The past several months have been an emotional (and financial) roller coaster for us here at Happiness Hills! I don’t even know where to begin this journal entry – maybe with the interesting year-long legal journey through the bureaucracy of our county codes department, or maybe with the amazing folk education summit in Denmark last fall, or maybe with the emotional and spiritual struggle our family has had with the decisions we need to make (and re-make) as we go through the process of establishing Happiness Hills Folk School. I think I’ll save the physical and fiscal stuff for a later edition and write instead about the philosophical journey we’ve found ourselves on these past few months.

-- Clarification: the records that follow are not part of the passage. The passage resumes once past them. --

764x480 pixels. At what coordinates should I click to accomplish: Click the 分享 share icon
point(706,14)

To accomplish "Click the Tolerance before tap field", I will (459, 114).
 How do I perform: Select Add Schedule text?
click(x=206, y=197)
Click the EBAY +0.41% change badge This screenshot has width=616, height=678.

Do we really want to build a folk school? That’s the question that has been on all our minds as we face the future. Our area needs a folk school. Our state needs a folk school. Heck, our world needs more folk schools… but are we the ones to do it? Is this farm the place to build it? The answers to those questions have varied by the day, and sometimes by the hour. Like with any great undertaking, it isn’t easy, and it isn’t smooth. With something this important, it’s worth being sure; worth being right (at least as “right” as we know how), from the start.

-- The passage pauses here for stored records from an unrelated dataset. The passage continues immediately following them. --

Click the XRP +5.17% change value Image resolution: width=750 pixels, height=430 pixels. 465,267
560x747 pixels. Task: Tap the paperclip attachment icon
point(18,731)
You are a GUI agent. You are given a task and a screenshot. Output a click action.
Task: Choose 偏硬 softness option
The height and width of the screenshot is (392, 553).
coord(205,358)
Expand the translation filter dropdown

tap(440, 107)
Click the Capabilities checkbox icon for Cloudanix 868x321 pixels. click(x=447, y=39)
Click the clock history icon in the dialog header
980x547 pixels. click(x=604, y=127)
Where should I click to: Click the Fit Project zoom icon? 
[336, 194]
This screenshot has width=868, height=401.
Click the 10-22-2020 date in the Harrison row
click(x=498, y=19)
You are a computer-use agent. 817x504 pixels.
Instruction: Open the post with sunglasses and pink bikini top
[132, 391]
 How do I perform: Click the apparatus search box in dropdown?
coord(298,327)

It’s easy for our family to think about hosting classes in craft and sustainability for adults and arts programs for kids. We know how to do those things. We know lots of people who know how to do those things. But the Folk Education Summit in Denmark last September challenged me to dig deeper than just what’s easy. I know from experience as a mom of older teens, and from working with high school and college students in dance programs, that young adults are having a harder and harder time discovering who they are and what path they want to travel. I was absolutely inspired by the young adults I met on the tours of several folkehøjskoler during the Summit, and spent a lot of time thinking about how we might try to be more like the Danish folk high schools, which focus on offering learning experiences in a range of subjects, in a residential environment for a period of about three months, geared towards young adults. When I got home from the Summit, we talked about that as a family. We decided to continue working toward offering weekend sessions in the arts and crafts during the fall and summer, and start laying the foundation for a yearly residential session during the months of January, February and March.

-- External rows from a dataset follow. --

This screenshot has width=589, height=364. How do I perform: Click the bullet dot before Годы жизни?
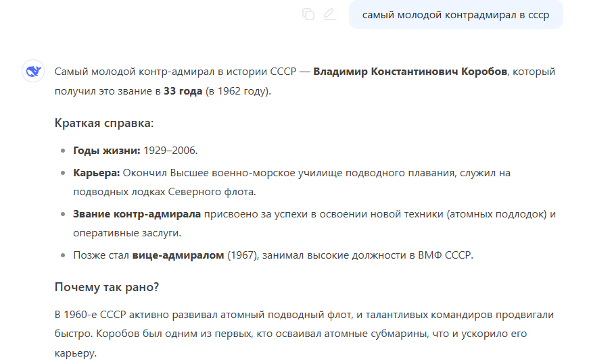[63, 151]
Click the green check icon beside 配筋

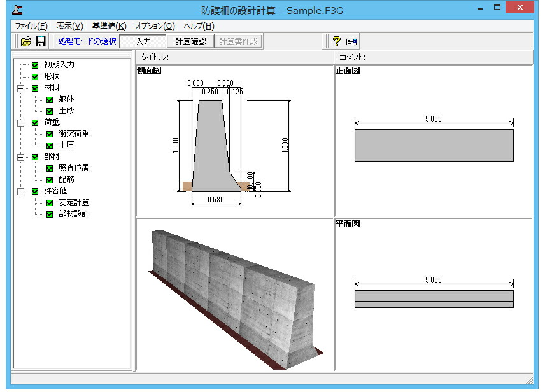(50, 179)

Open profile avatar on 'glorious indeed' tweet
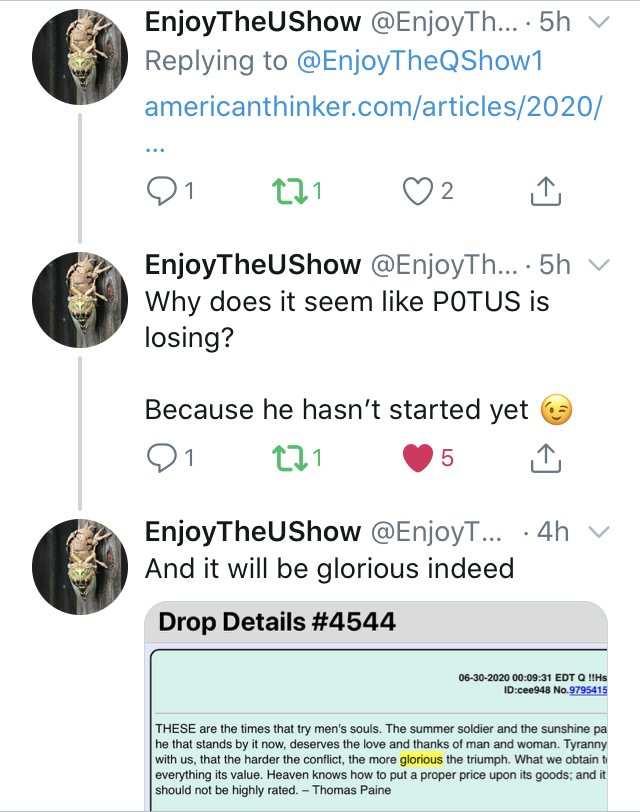(x=80, y=567)
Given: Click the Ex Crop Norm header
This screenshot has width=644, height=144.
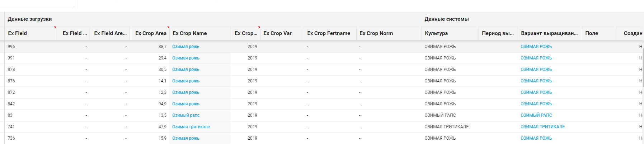Looking at the screenshot, I should (376, 33).
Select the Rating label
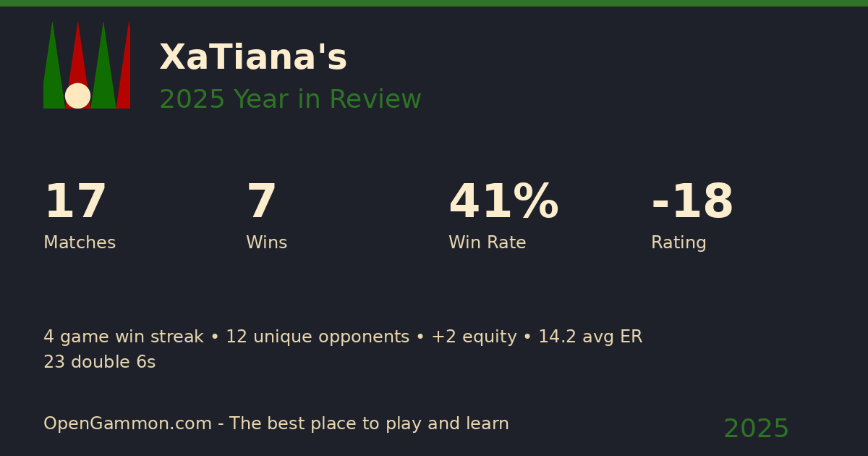The width and height of the screenshot is (868, 456). (678, 243)
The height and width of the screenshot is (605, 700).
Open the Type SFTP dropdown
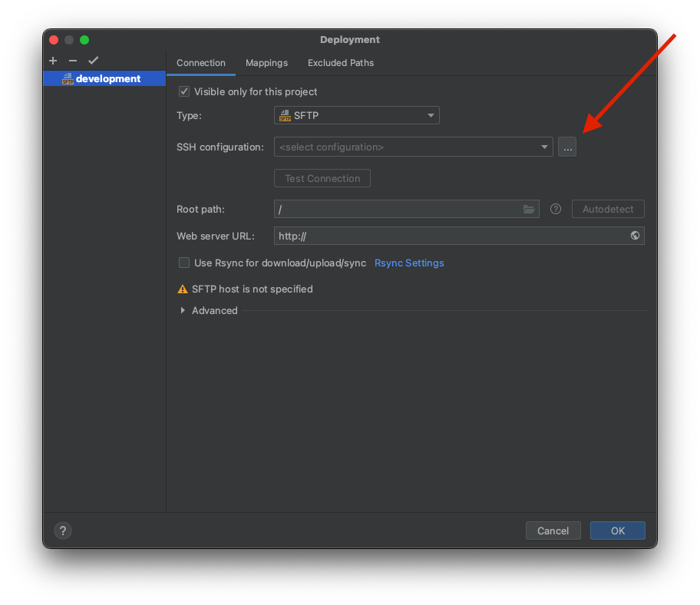(x=357, y=116)
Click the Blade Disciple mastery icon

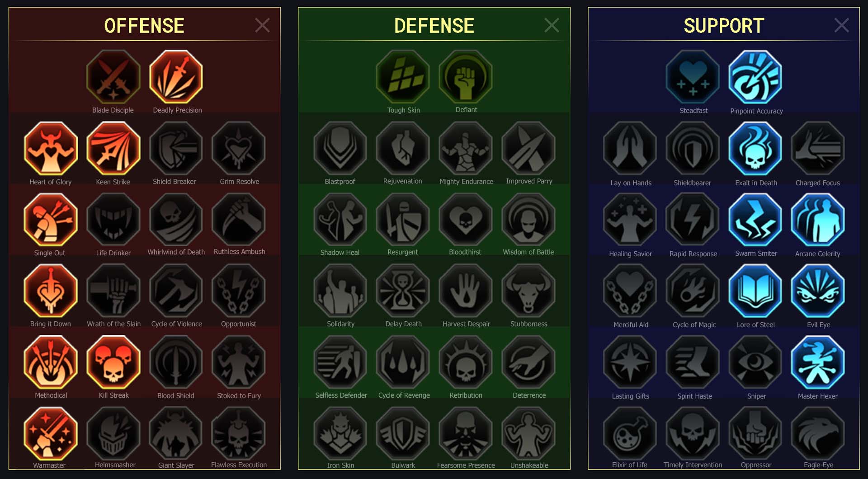click(x=113, y=77)
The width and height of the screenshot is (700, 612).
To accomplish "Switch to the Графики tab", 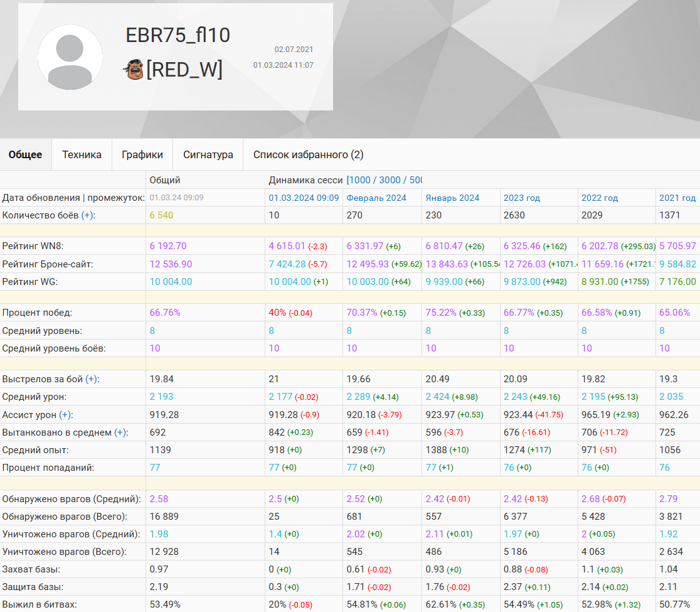I will click(x=142, y=154).
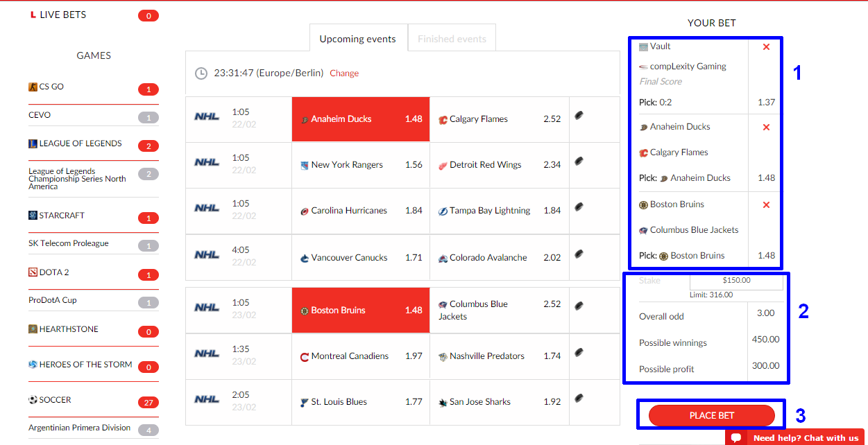The image size is (868, 445).
Task: Deselect Boston Bruins 1.48 odds
Action: (361, 311)
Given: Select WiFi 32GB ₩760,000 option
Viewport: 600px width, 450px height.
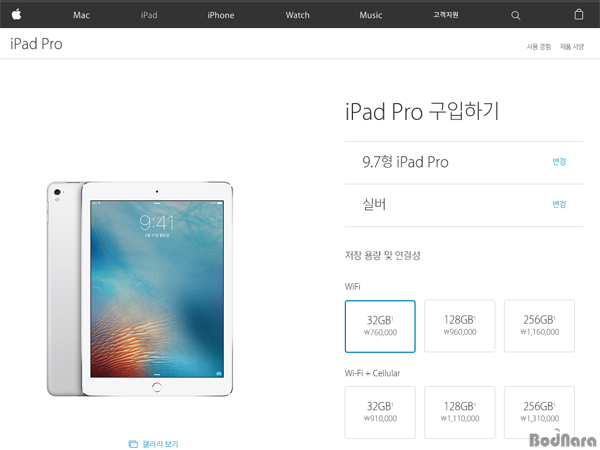Looking at the screenshot, I should 380,326.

The Great Pause of 2020 has given us additional time to think about all of this, and to move steadily ahead with our construction projects of two log cabins and two tiny bunkhouses. While it is worrisome to have no income, and no idea when tourism will open back up, we are counting our blessings – we’re in a rural area with plenty of space, and we’re all in good health. When Berea College closed suddenly in early March, we had space to allow a student and a recent graduate to stay with us. Next week, five more students will be moving in to stay for the summer. It occurred to me a couple of days ago that, with our teens plus the 7 young adults that will be here this summer, plus the young couple that live in the little stone cabin, plus the five or six young adults that store their landscaping equipment here, we suddenly have the population we have been talking about having! What a wonderful opportunity to see how it feels to have a group of 15 or 20 young adults around for three months. Even though they’re not here for the express purpose of “folk school,” that continues to be our purpose, and hopefully when they look back at the experience, they’ll remember that they were in a place where they felt enlightened and enlivened, and where they know they’ll always “belong.”